### Your goal
Copy out all the entries exactly.

________________________

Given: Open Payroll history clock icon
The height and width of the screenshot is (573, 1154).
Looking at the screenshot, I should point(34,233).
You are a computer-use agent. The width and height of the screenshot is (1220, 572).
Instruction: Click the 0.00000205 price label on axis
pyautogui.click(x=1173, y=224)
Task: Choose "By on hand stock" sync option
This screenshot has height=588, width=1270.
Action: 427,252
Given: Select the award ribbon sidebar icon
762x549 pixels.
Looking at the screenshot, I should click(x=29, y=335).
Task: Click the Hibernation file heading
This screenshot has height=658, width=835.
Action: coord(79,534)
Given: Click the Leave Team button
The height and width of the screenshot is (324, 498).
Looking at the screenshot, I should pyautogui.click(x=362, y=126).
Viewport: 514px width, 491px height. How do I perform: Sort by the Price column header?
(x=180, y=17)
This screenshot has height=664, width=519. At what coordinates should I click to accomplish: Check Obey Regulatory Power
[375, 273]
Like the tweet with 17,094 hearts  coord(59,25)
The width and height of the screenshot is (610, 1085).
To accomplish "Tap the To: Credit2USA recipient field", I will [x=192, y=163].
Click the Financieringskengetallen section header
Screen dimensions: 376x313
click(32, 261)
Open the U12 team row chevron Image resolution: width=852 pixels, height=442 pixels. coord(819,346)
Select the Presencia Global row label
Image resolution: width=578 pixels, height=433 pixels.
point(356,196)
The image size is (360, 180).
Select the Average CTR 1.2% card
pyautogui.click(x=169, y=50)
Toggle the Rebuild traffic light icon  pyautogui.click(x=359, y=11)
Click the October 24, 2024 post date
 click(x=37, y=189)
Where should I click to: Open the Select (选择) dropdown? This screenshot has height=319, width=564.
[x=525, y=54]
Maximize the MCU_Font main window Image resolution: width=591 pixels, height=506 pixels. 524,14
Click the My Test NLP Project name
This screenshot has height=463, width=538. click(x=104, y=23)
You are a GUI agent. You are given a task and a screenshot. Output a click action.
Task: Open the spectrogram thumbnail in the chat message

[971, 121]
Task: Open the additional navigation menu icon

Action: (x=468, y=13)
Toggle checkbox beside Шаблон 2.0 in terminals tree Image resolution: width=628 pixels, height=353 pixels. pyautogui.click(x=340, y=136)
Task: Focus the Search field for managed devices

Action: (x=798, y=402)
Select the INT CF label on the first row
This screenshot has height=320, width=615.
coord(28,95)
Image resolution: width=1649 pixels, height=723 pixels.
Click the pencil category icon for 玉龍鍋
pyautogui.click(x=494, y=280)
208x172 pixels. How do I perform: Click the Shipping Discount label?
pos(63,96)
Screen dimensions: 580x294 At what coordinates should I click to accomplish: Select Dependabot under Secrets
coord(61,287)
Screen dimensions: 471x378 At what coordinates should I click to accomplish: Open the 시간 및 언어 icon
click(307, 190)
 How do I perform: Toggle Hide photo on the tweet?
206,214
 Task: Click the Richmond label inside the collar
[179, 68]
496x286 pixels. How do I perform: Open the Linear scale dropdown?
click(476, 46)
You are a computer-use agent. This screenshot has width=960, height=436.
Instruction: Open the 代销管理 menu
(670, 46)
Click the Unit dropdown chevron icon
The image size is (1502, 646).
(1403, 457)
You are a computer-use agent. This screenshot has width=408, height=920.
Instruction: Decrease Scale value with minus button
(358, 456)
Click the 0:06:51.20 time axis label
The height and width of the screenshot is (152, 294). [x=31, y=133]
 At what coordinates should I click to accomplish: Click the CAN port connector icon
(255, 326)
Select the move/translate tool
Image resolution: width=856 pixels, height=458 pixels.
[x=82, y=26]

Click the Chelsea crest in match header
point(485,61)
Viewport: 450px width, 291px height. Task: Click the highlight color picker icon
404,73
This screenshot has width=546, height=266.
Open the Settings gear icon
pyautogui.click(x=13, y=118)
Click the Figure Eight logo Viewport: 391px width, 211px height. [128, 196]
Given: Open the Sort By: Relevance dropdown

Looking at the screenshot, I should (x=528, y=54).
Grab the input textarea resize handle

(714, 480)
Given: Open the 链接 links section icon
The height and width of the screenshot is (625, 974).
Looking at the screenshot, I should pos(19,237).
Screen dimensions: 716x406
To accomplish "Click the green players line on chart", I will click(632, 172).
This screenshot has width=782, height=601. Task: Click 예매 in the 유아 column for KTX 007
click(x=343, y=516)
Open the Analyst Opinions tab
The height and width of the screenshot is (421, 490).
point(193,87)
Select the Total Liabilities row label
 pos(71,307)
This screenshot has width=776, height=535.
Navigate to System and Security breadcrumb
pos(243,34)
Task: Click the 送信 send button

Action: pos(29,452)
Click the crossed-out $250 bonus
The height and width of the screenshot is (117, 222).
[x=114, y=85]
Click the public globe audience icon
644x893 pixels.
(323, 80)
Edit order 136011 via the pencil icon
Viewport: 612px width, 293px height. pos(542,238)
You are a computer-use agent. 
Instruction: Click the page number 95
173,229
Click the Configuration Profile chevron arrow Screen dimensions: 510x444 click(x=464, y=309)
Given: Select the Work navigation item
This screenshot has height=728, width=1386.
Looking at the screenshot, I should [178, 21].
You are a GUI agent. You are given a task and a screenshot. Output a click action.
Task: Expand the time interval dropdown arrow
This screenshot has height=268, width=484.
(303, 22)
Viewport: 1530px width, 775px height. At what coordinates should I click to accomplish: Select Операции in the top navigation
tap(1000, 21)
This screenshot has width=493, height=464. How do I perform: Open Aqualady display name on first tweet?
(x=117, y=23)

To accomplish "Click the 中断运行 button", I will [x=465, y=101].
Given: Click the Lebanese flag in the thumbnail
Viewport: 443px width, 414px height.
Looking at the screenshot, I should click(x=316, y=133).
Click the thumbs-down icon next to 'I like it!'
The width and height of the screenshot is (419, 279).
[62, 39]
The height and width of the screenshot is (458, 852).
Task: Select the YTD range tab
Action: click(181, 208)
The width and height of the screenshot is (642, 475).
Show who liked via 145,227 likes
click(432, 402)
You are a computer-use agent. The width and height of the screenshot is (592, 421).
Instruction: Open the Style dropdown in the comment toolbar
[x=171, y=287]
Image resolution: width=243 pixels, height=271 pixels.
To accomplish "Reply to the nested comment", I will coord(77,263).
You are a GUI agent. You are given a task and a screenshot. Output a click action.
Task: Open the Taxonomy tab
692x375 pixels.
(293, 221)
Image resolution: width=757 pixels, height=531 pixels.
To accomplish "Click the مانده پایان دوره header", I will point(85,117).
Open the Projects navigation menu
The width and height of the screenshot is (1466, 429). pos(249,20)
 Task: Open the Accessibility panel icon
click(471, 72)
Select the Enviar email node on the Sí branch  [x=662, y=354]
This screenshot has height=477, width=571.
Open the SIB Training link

________________________

### Answer below
Given: Open Payroll history clock icon
The height and width of the screenshot is (573, 1154).
Looking at the screenshot, I should point(34,233).
You are a computer-use agent. The width and height of the screenshot is (1220, 572).
Instruction: Click the 0.00000205 price label on axis
pyautogui.click(x=1173, y=224)
Task: Choose "By on hand stock" sync option
This screenshot has height=588, width=1270.
Action: 427,252
Given: Select the award ribbon sidebar icon
762x549 pixels.
Looking at the screenshot, I should click(x=29, y=335).
Task: Click the Hibernation file heading
This screenshot has height=658, width=835.
Action: coord(79,534)
Given: Click the Leave Team button
The height and width of the screenshot is (324, 498).
Looking at the screenshot, I should pyautogui.click(x=362, y=126).
Viewport: 514px width, 491px height. How do I perform: Sort by the Price column header?
(x=180, y=17)
This screenshot has height=664, width=519. At what coordinates should I click to accomplish: Check Obey Regulatory Power
[375, 273]
Like the tweet with 17,094 hearts  coord(59,25)
The width and height of the screenshot is (610, 1085).
To accomplish "Tap the To: Credit2USA recipient field", I will [x=192, y=163].
Click the Financieringskengetallen section header
Screen dimensions: 376x313
click(32, 261)
Open the U12 team row chevron Image resolution: width=852 pixels, height=442 pixels. coord(819,346)
Select the Presencia Global row label
Image resolution: width=578 pixels, height=433 pixels.
point(356,196)
The image size is (360, 180).
Select the Average CTR 1.2% card
pyautogui.click(x=169, y=50)
Toggle the Rebuild traffic light icon  pyautogui.click(x=359, y=11)
Click the October 24, 2024 post date
 click(x=37, y=189)
Where should I click to: Open the Select (选择) dropdown? This screenshot has height=319, width=564.
[x=525, y=54]
Maximize the MCU_Font main window Image resolution: width=591 pixels, height=506 pixels. 524,14
Click the My Test NLP Project name
This screenshot has height=463, width=538. click(x=104, y=23)
You are a GUI agent. You are given a task and a screenshot. Output a click action.
Task: Open the spectrogram thumbnail in the chat message

[971, 121]
Task: Open the additional navigation menu icon

Action: (x=468, y=13)
Toggle checkbox beside Шаблон 2.0 in terminals tree Image resolution: width=628 pixels, height=353 pixels. pyautogui.click(x=340, y=136)
Task: Focus the Search field for managed devices

Action: (x=798, y=402)
Select the INT CF label on the first row
This screenshot has height=320, width=615.
coord(28,95)
Image resolution: width=1649 pixels, height=723 pixels.
Click the pencil category icon for 玉龍鍋
pyautogui.click(x=494, y=280)
208x172 pixels. How do I perform: Click the Shipping Discount label?
pos(63,96)
Screen dimensions: 580x294 At what coordinates should I click to accomplish: Select Dependabot under Secrets
coord(61,287)
Screen dimensions: 471x378 At what coordinates should I click to accomplish: Open the 시간 및 언어 icon
click(307, 190)
 How do I perform: Toggle Hide photo on the tweet?
206,214
 Task: Click the Richmond label inside the collar
[179, 68]
496x286 pixels. How do I perform: Open the Linear scale dropdown?
click(476, 46)
You are a computer-use agent. This screenshot has width=960, height=436.
Instruction: Open the 代销管理 menu
(670, 46)
Click the Unit dropdown chevron icon
The image size is (1502, 646).
(1403, 457)
You are a computer-use agent. This screenshot has width=408, height=920.
Instruction: Decrease Scale value with minus button
(358, 456)
Click the 0:06:51.20 time axis label
The height and width of the screenshot is (152, 294). [x=31, y=133]
 At what coordinates should I click to accomplish: Click the CAN port connector icon
(255, 326)
Select the move/translate tool
Image resolution: width=856 pixels, height=458 pixels.
[x=82, y=26]

Click the Chelsea crest in match header
point(485,61)
Viewport: 450px width, 291px height. Task: Click the highlight color picker icon
404,73
This screenshot has width=546, height=266.
Open the Settings gear icon
pyautogui.click(x=13, y=118)
Click the Figure Eight logo Viewport: 391px width, 211px height. [128, 196]
Given: Open the Sort By: Relevance dropdown

Looking at the screenshot, I should (x=528, y=54).
Grab the input textarea resize handle

(714, 480)
Given: Open the 链接 links section icon
The height and width of the screenshot is (625, 974).
Looking at the screenshot, I should pos(19,237).
Screen dimensions: 716x406
To accomplish "Click the green players line on chart", I will click(632, 172).
This screenshot has width=782, height=601. Task: Click 예매 in the 유아 column for KTX 007
click(x=343, y=516)
Open the Analyst Opinions tab
The height and width of the screenshot is (421, 490).
point(193,87)
Select the Total Liabilities row label
 pos(71,307)
This screenshot has width=776, height=535.
Navigate to System and Security breadcrumb
pos(243,34)
Task: Click the 送信 send button

Action: pos(29,452)
Click the crossed-out $250 bonus
The height and width of the screenshot is (117, 222).
[x=114, y=85]
Click the public globe audience icon
644x893 pixels.
(323, 80)
Edit order 136011 via the pencil icon
Viewport: 612px width, 293px height. pos(542,238)
You are a computer-use agent. 
Instruction: Click the page number 95
173,229
Click the Configuration Profile chevron arrow Screen dimensions: 510x444 click(x=464, y=309)
Given: Select the Work navigation item
This screenshot has height=728, width=1386.
Looking at the screenshot, I should [178, 21].
You are a GUI agent. You are given a task and a screenshot. Output a click action.
Task: Expand the time interval dropdown arrow
This screenshot has height=268, width=484.
(303, 22)
Viewport: 1530px width, 775px height. At what coordinates should I click to accomplish: Select Операции in the top navigation
tap(1000, 21)
This screenshot has width=493, height=464. How do I perform: Open Aqualady display name on first tweet?
(x=117, y=23)

To accomplish "Click the 中断运行 button", I will [x=465, y=101].
Given: Click the Lebanese flag in the thumbnail
Viewport: 443px width, 414px height.
Looking at the screenshot, I should click(x=316, y=133).
Click the thumbs-down icon next to 'I like it!'
The width and height of the screenshot is (419, 279).
[62, 39]
The height and width of the screenshot is (458, 852).
Task: Select the YTD range tab
Action: click(181, 208)
The width and height of the screenshot is (642, 475).
Show who liked via 145,227 likes
click(432, 402)
You are a computer-use agent. The width and height of the screenshot is (592, 421).
Instruction: Open the Style dropdown in the comment toolbar
[x=171, y=287]
Image resolution: width=243 pixels, height=271 pixels.
To accomplish "Reply to the nested comment", I will coord(77,263).
You are a GUI agent. You are given a task and a screenshot. Output a click action.
Task: Open the Taxonomy tab
692x375 pixels.
(293, 221)
Image resolution: width=757 pixels, height=531 pixels.
To accomplish "Click the مانده پایان دوره header", I will point(85,117).
Open the Projects navigation menu
The width and height of the screenshot is (1466, 429). pos(249,20)
 Task: Open the Accessibility panel icon
click(471, 72)
Select the Enviar email node on the Sí branch  [x=662, y=354]
This screenshot has height=477, width=571.
Open the SIB Training link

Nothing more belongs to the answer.